Research Upgrade + The Home Improvement Society

Sandy Spring Museum is on their third archivist since I won the grant in May 2014.  The turnover has slowed down my researching.  When the latest archivist arrived, I was off tending another ring in my circus.   That's life...   The new archivist brings experience from the Textile Museum in Washington, DC, so I'm really looking forward to her input.

I met with the museum staff recently about moving forward with the research and starting the exhibit planning phase.   They've helped me regroup.  I am grateful for their guidance.   Previously, I was looking thru individual boxes of artifacts starting from those earliest accessioned into the collections (1981).   It's been a slow way to work, yet a quarter of the way thru it's given me a good feel for the archive collection.  The archivist has committed to pulling documents and photographs from e-mailed requests now that I've got specific fabric pieces that I'm designing.   I have finally narrowed my focus beyond a general timeline.   This is great news!
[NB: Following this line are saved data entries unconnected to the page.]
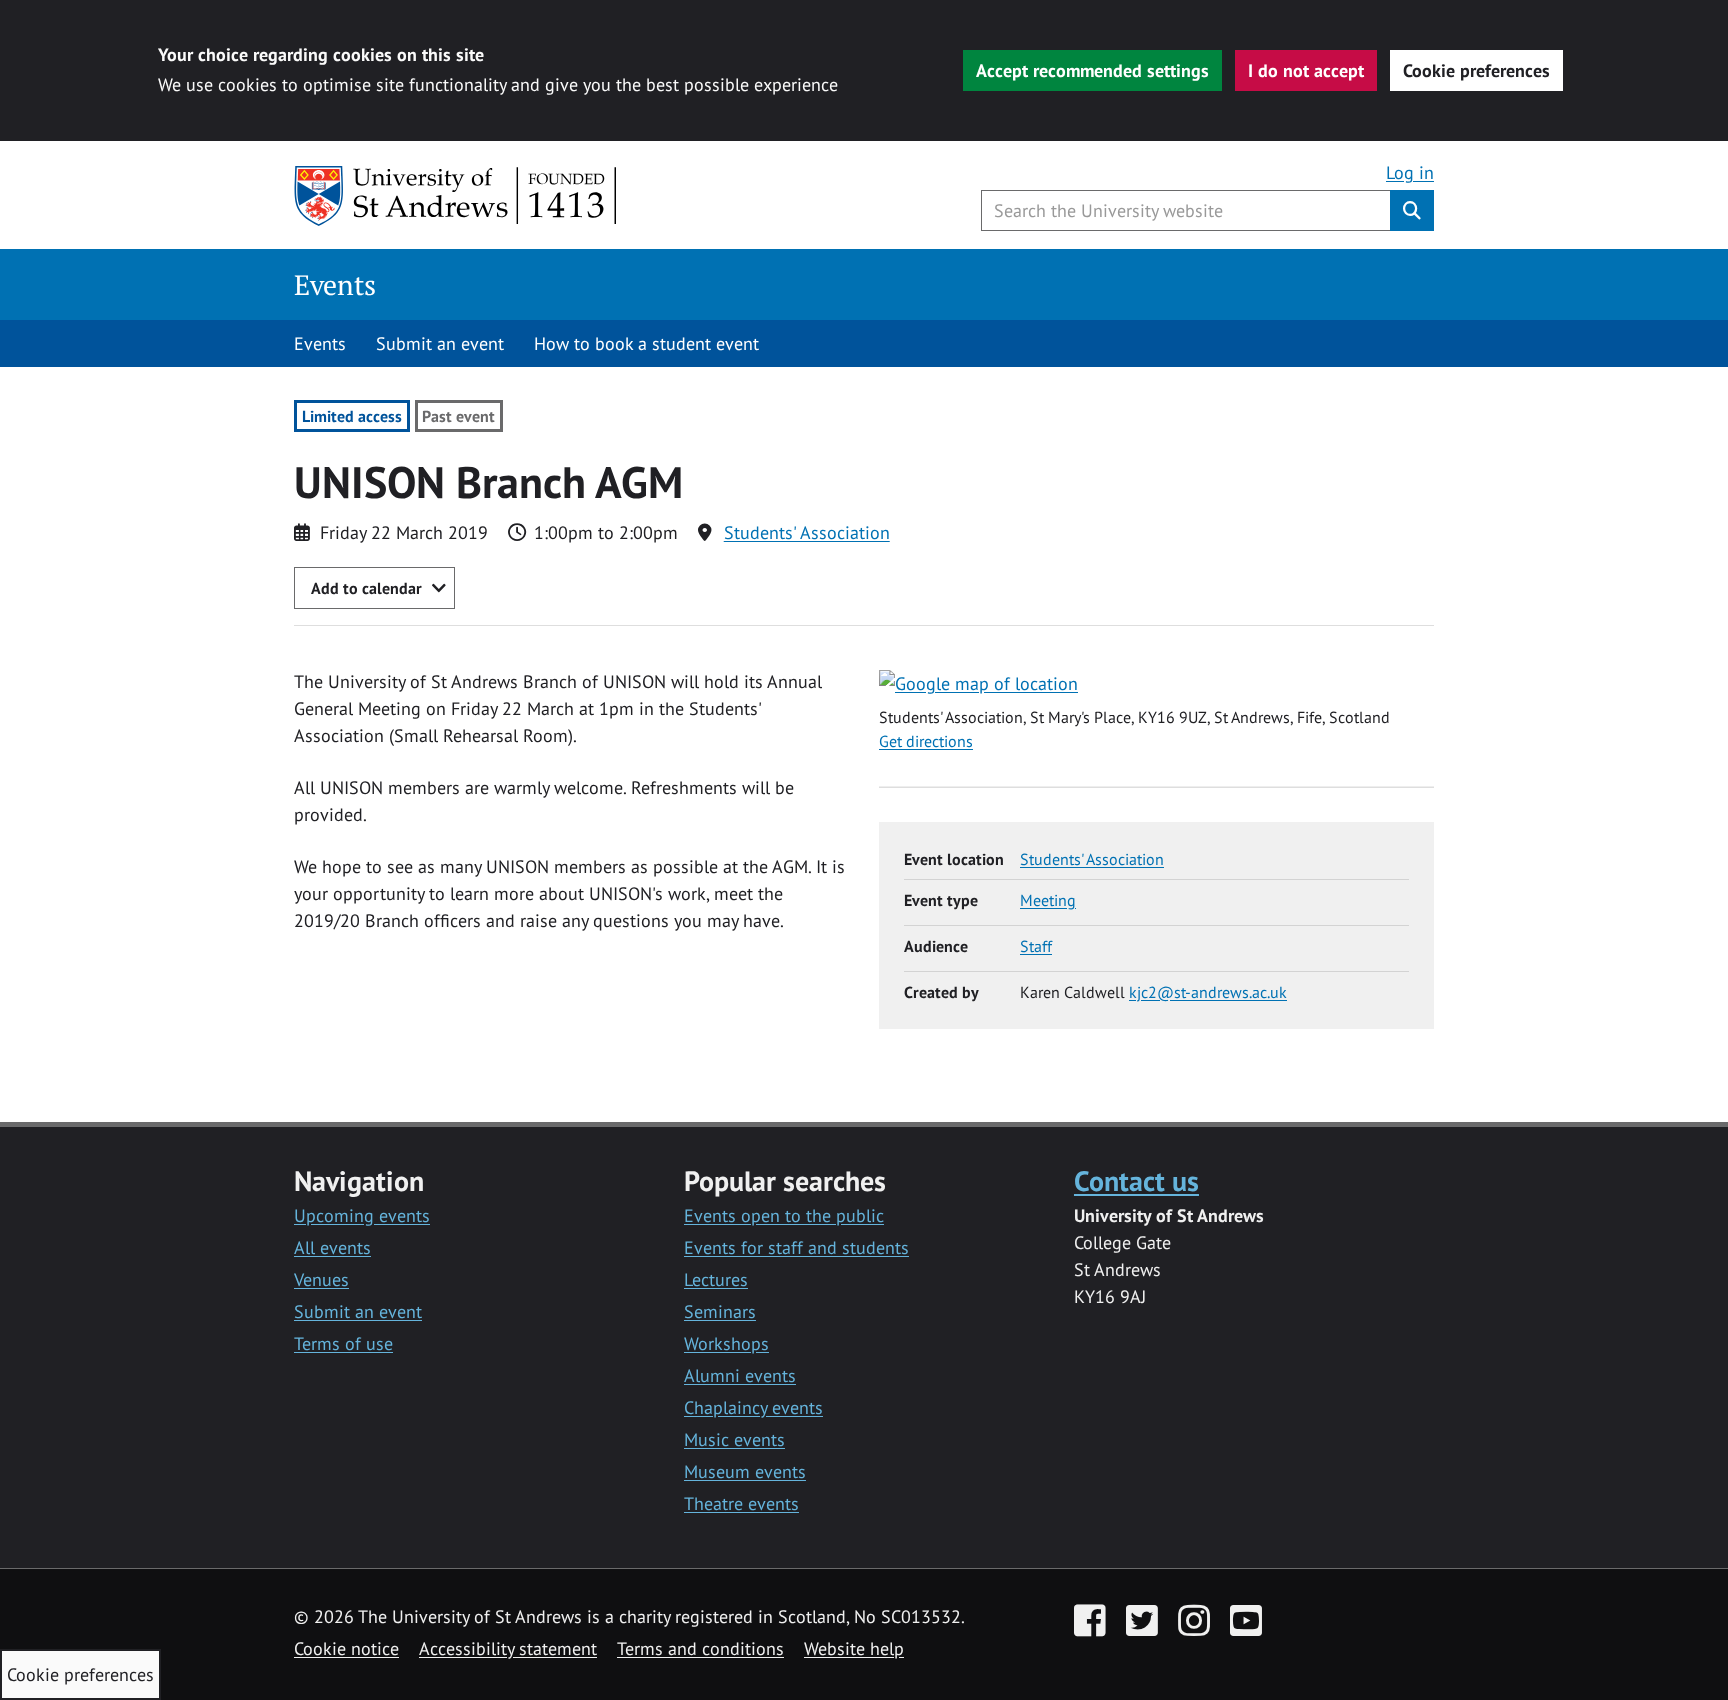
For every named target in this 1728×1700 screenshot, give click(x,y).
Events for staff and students (796, 1247)
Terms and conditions (700, 1648)
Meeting (1048, 900)
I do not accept (1306, 70)
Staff (1036, 946)
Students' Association (807, 532)
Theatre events (741, 1503)
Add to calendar (366, 588)
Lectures (716, 1279)
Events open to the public (784, 1215)
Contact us (1136, 1180)
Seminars (720, 1311)
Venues (321, 1279)
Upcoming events (362, 1215)
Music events (734, 1439)
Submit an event (440, 343)
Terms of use (343, 1343)
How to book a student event (646, 343)
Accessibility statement (508, 1648)
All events (332, 1247)
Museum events (745, 1471)
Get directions (926, 741)
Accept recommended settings (1092, 70)
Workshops (726, 1343)
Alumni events (740, 1375)
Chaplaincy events (753, 1407)
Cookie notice (346, 1648)
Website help (854, 1648)
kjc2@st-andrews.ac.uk (1208, 992)
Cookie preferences (1476, 70)
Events (335, 284)
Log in (1410, 172)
At the end of March, I sent in my first request list.   I'd found a photocopy of the Home Improvement Society showing women in old fashioned garb sitting in a room with a few sewing machines.   It intrigued me as a sewer.  I also wondered if this was part of the early organizing that led to the Women's Rights Movement.   Bingo!   I was provided with several newspaper articles and photos that I'd requested based on the collection catalogs.   In addition, the new archivist presented me with a vertical file of materials collected about the society.  On top of that, I received a box including all of the early minutes from the society.   Wow!   I suspect that the society's notes would be the basis of a very interesting exhibit.   I was able to hold the first notebook of minutes from 1870 in my white gloved hands.   It was an honor to look into that time capsule.  In terms of surface design, the handwritten pages were fabulous.

It was delightful to discover that the society is still meeting today.  The archivist was recently invited to attend the next meeting of the society.   What an amazing coincidence...  I was disconcerted to find that the Home Improvement society was actually organized by six married couples with an interest in horticulture in 1870.  This clashed with the notes on the Mutual Improvement Society being founded in 1857.  What about the photo above that references the Women's Association?   The newspaper articles indicated that the Mutual Improvement Society was the oldest women's organization in America.  Are we talking about two or three different groups?   I've found a number of names that overlap.  It was all tucked together in one vertical file.   Hmmm...I guess history isn't always clean cut.  

Either way, it was fascinating that the Quaker model was responsible for the ability of the local women to organize.   It wasn't seemly for women in the 1800's to hold office.   A woman couldn't be a president or a treasurer.   However, Quaker meetings held individuals as equal in status with a single clerk voted on to guide the meeting.  This allowed Sandy Spring's women to be in the forefront of social progress.